To fix this we'd need to include the encoding in the format, but that would mean breaking backward and forward compatibility which is a huge deal.
Half-way solution¶
Some possible half-way solution would be:
- Assume non-ASCII class names are UTF-8
- Raise on dump for class names with non-UTF8 compatible class names.
It's far from ideal though.
Updated by make_now_just (Hiroya Fujinami) 18 days ago
· Edited
In my opinion, we need to introduce a new format for dumping classes/modules correctly.
Marshal uses c
and m
(TYPE_CLASS
and TYPE_MODULE
) as format prefixes currently, so the format is the following:
| 1 byte | ... | ... |
| 'c'/'m' | path size | path name binary string |
And, this format lacks the encoding, then the bug is happened.
To solve this issue, adding the encoding information to dump results is necessary, and introducing a new format seems a natural way to me. Therefore, a new format is the following (as a new type prefix is K
):
| 1 byte | ... |
| 'K' | a dump of the path symbol (`:`, `;`, or `I`) |
Such a format is used for dumping other kinds of objects. e.g., o
and S
(TYPE_OBJECT
and TYPE_STRUCT
).
This idea does not break the backward compatibility, but we need to increment MARSHAL_MINOR
.
Updated by Eregon (Benoit Daloze) 18 days ago
byroot (Jean Boussier) wrote in #note-1:
Half-way solution¶
Some possible half-way solution would be:
- Assume non-ASCII class names are UTF-8
- Raise on dump for class names with non-UTF8 compatible class names.
It's far from ideal though.
I think this would be a pretty good solution actually, it seems very unlikely to have class names which can't be encoded in UTF-8.
Updated by nobu (Nobuyoshi Nakada) 15 days ago
· Edited
Currently instance variables of class/module are prohibited.
It may be possible to put the encoding information there.
Updated by nobu (Nobuyoshi Nakada) 15 days ago
· Edited
I made a patch which works well except for tests added by ruby/spec@907cb35.
Since the dumped strings in these tests have not been loadable, I think they are useless actually.

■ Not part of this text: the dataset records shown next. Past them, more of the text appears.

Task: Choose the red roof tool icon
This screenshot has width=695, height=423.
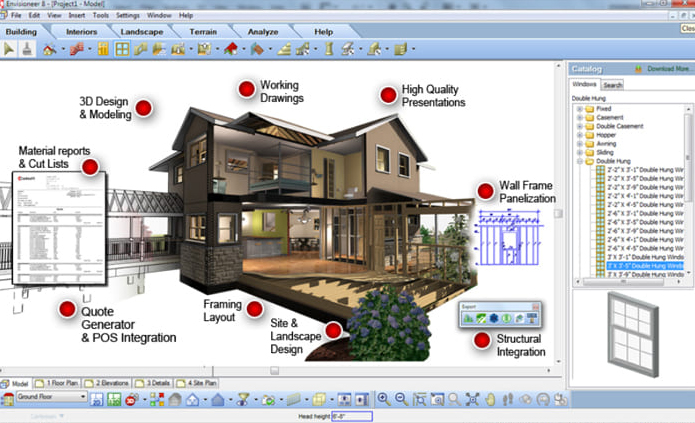Action: [x=230, y=48]
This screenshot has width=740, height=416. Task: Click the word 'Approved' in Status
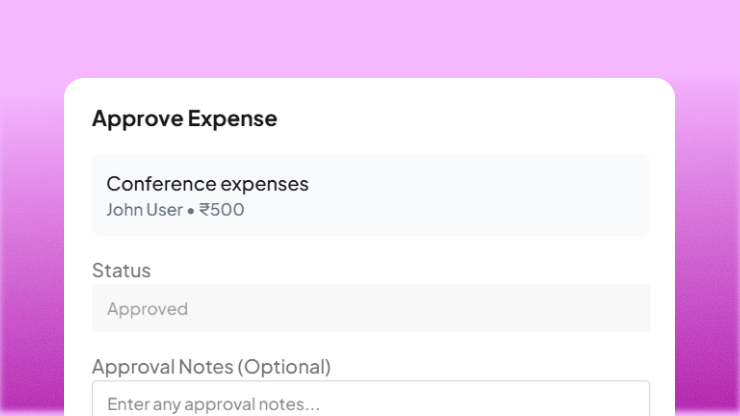147,309
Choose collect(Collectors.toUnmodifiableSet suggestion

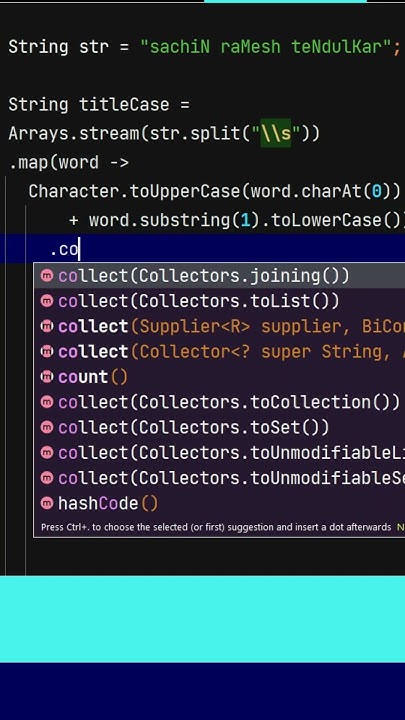pos(219,478)
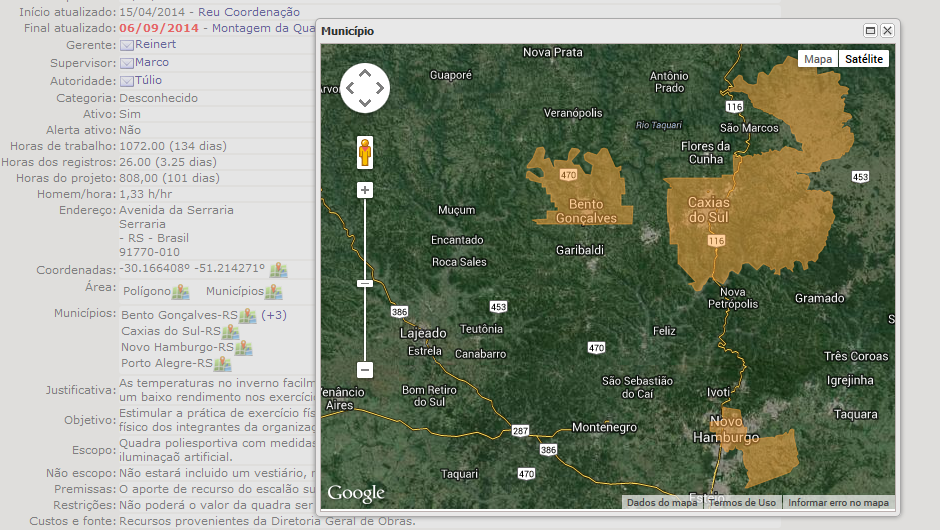Click the map zoom slider handle
The image size is (940, 530).
(x=365, y=284)
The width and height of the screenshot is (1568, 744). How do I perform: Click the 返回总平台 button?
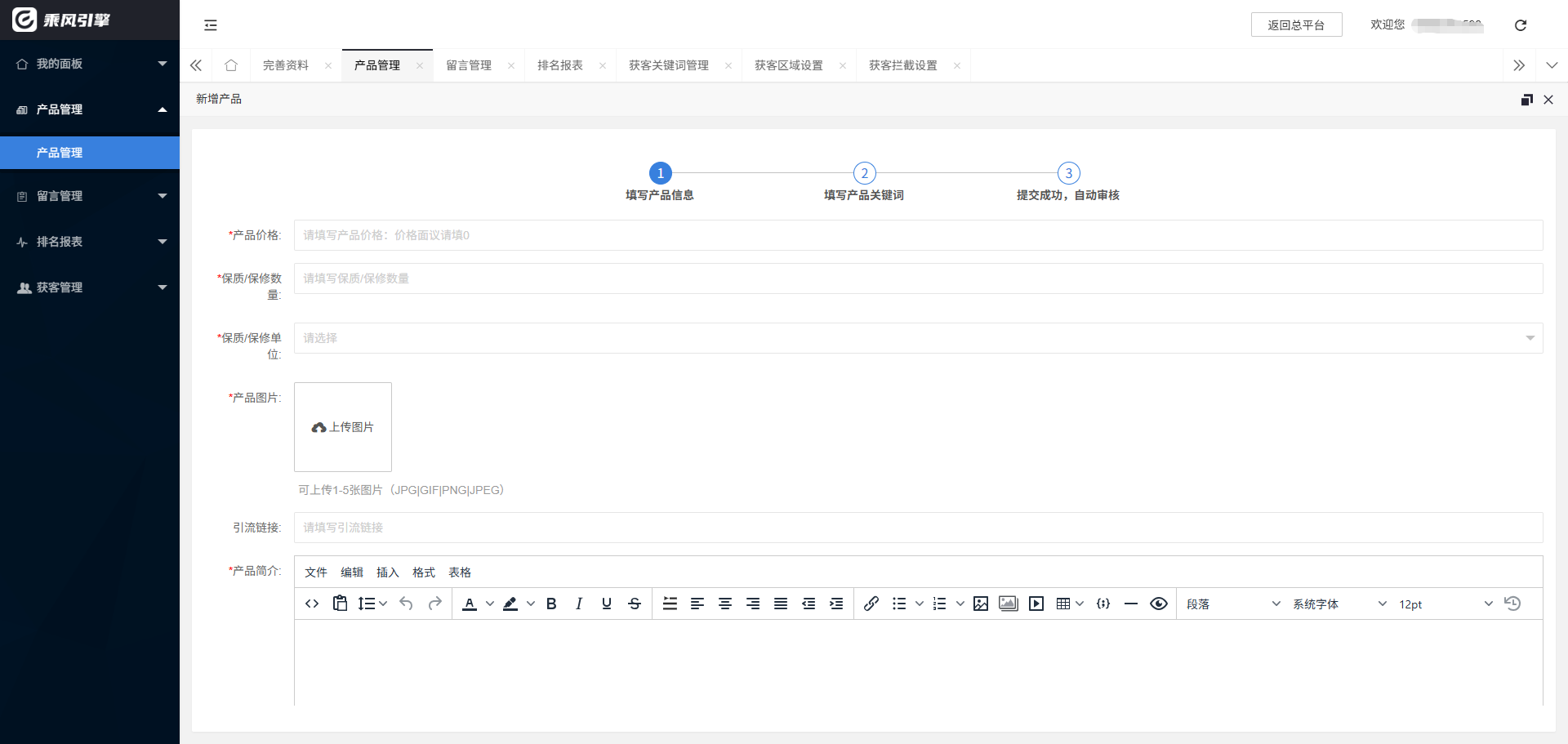click(1296, 25)
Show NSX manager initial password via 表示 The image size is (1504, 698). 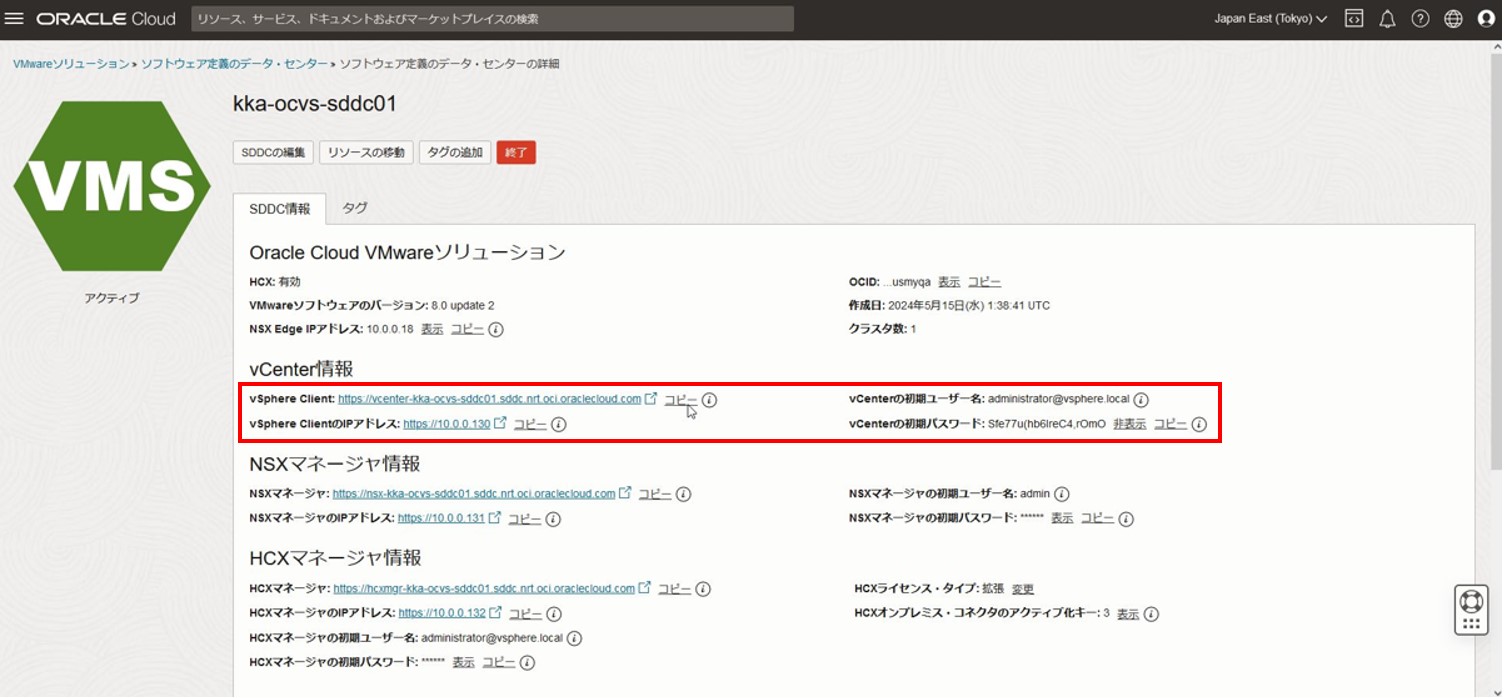pyautogui.click(x=1061, y=518)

Updated by Eregon (Benoit Daloze) 15 days ago
Mmh, but Marshal.dump+load of such non-7-bit modules/classes works on TruffleRuby, although it needs a tiny fix:
diff --git a/src/main/ruby/truffleruby/core/marshal.rb b/src/main/ruby/truffleruby/core/marshal.rb
index 102468e774..ea7469ea4a 100644
--- a/src/main/ruby/truffleruby/core/marshal.rb
+++ b/src/main/ruby/truffleruby/core/marshal.rb
@@ -786,19 +786,19 @@ module Marshal
end
def construct_class
- obj = const_lookup(get_byte_sequence.to_sym, Class)
+ obj = const_lookup(get_byte_sequence.force_encoding(Encoding::UTF_8).to_sym, Class)
store_unique_object obj
obj
end
def construct_module
- obj = const_lookup(get_byte_sequence.to_sym, Module)
+ obj = const_lookup(get_byte_sequence.force_encoding(Encoding::UTF_8).to_sym, Module)
store_unique_object obj
obj
end
def construct_old_module
- obj = const_lookup(get_byte_sequence.to_sym)
+ obj = const_lookup(get_byte_sequence.force_encoding(Encoding::UTF_8).to_sym)
store_unique_object obj
obj
end
class MultibyteぁあぃいClass
end
source_object = MultibyteぁあぃいClass
p Marshal.dump(source_object)
p Marshal.load(Marshal.dump(source_object))
$ ruby -v marshal_class.rb
truffleruby 25.0.0-dev-a65bde3d, like ruby 3.3.7, Interpreted JVM [x86_64-linux]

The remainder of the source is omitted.